# Under hood insulation 1966 tri power



## Tom Tom (11 mo ago)

Finished the tri power in my 1966 and the insulation under the hood is rubbing the breathers pretty hard. What has anyone else done to correct this or am I the only one?


----------



## Duff (Jan 12, 2020)

On past cars, I always removed the hood insulation and put a nice paint job on the underside of hood, looks cleaner and less chance of rust or mice showing up.


----------



## GTOJUNIOR (Aug 7, 2011)

What pad are you using, the OE molded style or the fluffy flat type?
The spun non-molded pads are notorious for rubbing on the air breathers as well as shedding all over the engine bay.


----------



## geeteeohguy (Feb 2, 2008)

Duff said:


> On past cars, I always removed the hood insulation and put a nice paint job on the underside of hood, looks cleaner and less chance of rust or mice showing up.


This is what I've done in the 40+ years of driving these cars. Got tired of sucking insulation into the air cleaners. Plus, the pads trap dirt and moisture and can't really be cleaned. IMO, the car is better off without a pad. Have never had paint issues either. (from perceived engine heat)


----------



## Tom Tom (11 mo ago)

GTOJUNIOR said:


> What pad are you using, the OE molded style or the fluffy flat type?
> The spun non-molded pads are notorious for rubbing on the air breathers as well as shedding all over the engine bay.
> 
> View attachment 155988
> ...


----------



## Tom Tom (11 mo ago)

Tom Tom said:


> It’s the fluffy stuff.
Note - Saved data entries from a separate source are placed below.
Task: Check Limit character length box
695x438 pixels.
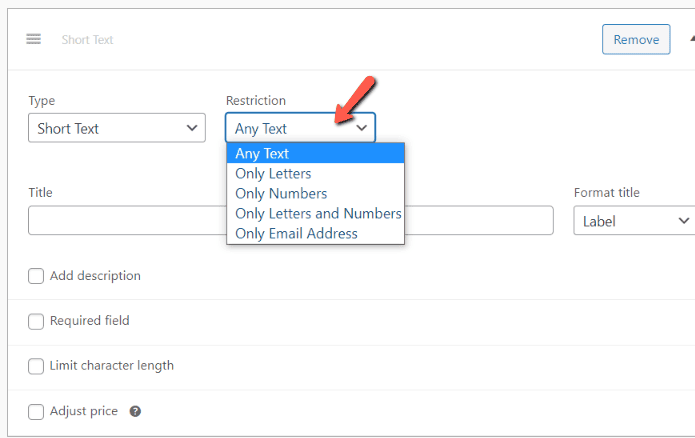Action: click(x=36, y=366)
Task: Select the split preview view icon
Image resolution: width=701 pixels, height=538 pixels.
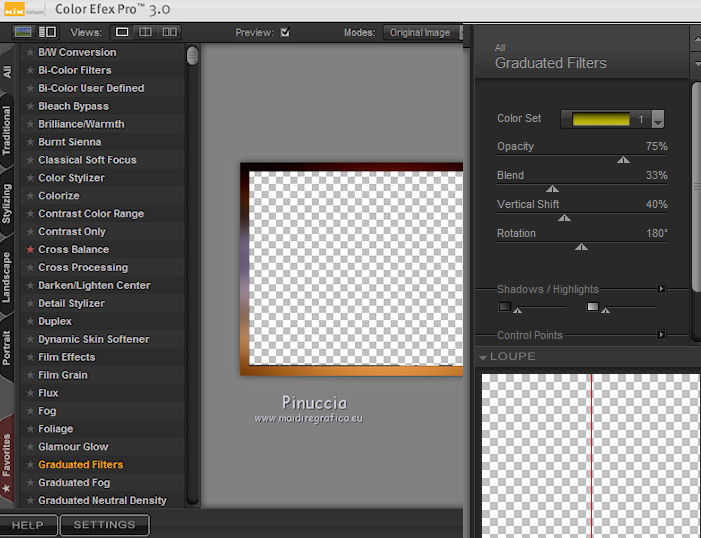Action: point(145,32)
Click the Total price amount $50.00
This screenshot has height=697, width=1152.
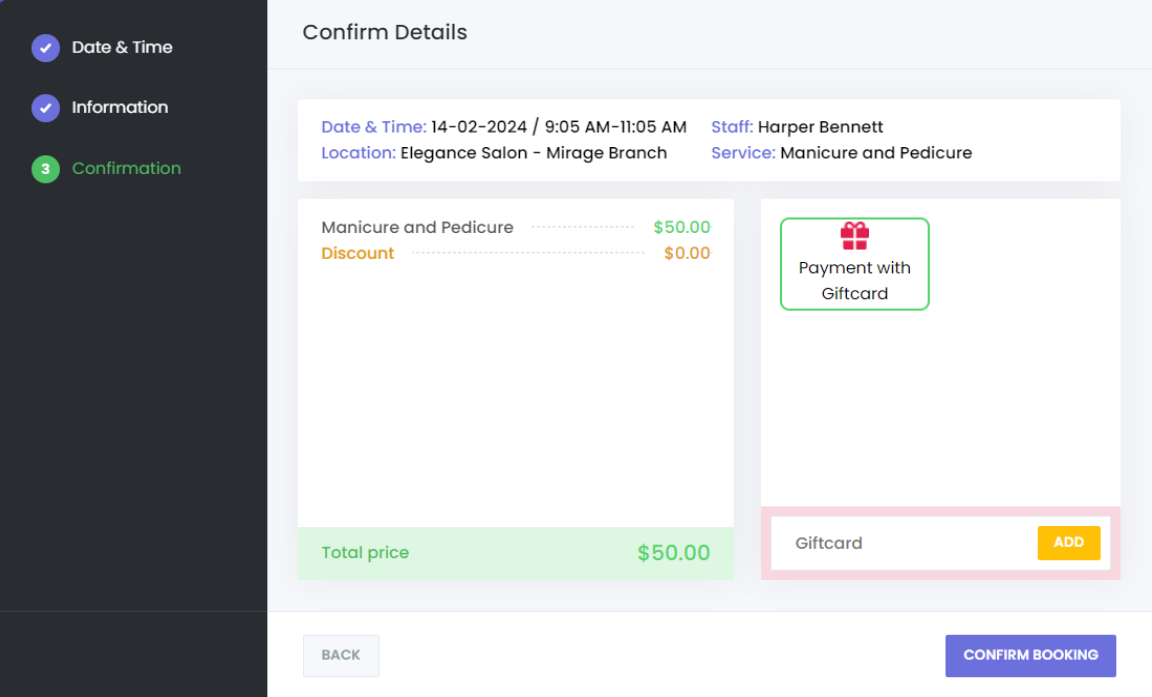pos(673,553)
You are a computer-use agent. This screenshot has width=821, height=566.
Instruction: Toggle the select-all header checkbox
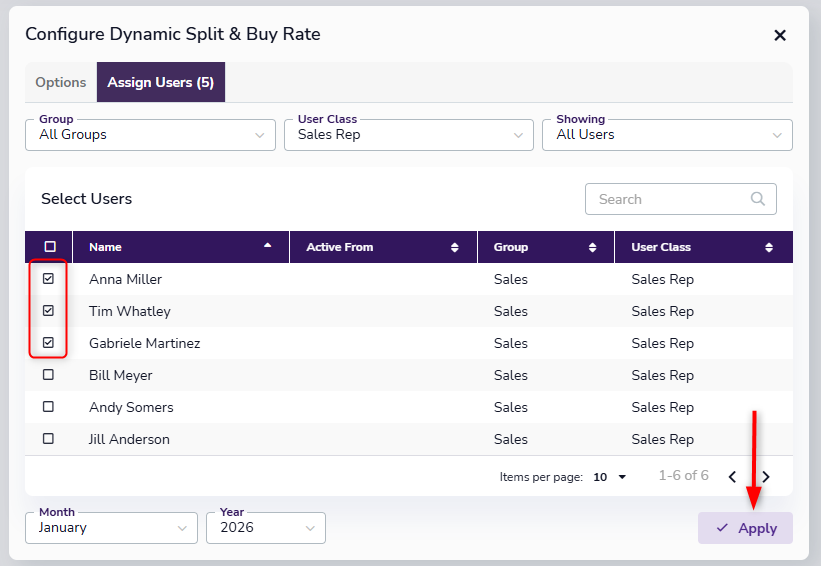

I cut it some and need to get some more insulation clips and see how that goes. The paint underneath the hood is great so I can remove it if needed I think.


----------



## GTOJUNIOR (Aug 7, 2011)

Yea, IMO that's not worth the effort. I think you would be far better off without it rather than using/cutting it in that manner.
Once you cut it, it likely now flutters while driving making it worse and I don't think there are enough factory clip holes to hold it 

The OE-style pads were all molded regardless of carbs and are just a tad thinner.
But with the compressed section in the middle help with breather clearance.
The problem is the cost plus price to ship them is high due to it being a molded piece and not folded.


----------



## Tom Tom (11 mo ago)

GTOJUNIOR said:


> Yea, IMO that's not worth the effort. I think you would be far better off without it rather than using/cutting it in that manner.
> Once you cut it, it likely now flutters while driving making it worse and I don't think there are enough factory clip holes to hold it
> 
> The OE-style pads were all molded regardless of carbs and are just a tad thinner.
> ...


I will remove it the evening and see what we look like. Thanks for the input 👍


----------



## Tom Tom (11 mo ago)

Tom Tom said:


> I will remove it the evening and see what we look like. Thanks for the input 👍


Definitely looks better without the insulation with the hole in it


----------



## GTOJUNIOR (Aug 7, 2011)

AGREE!


----------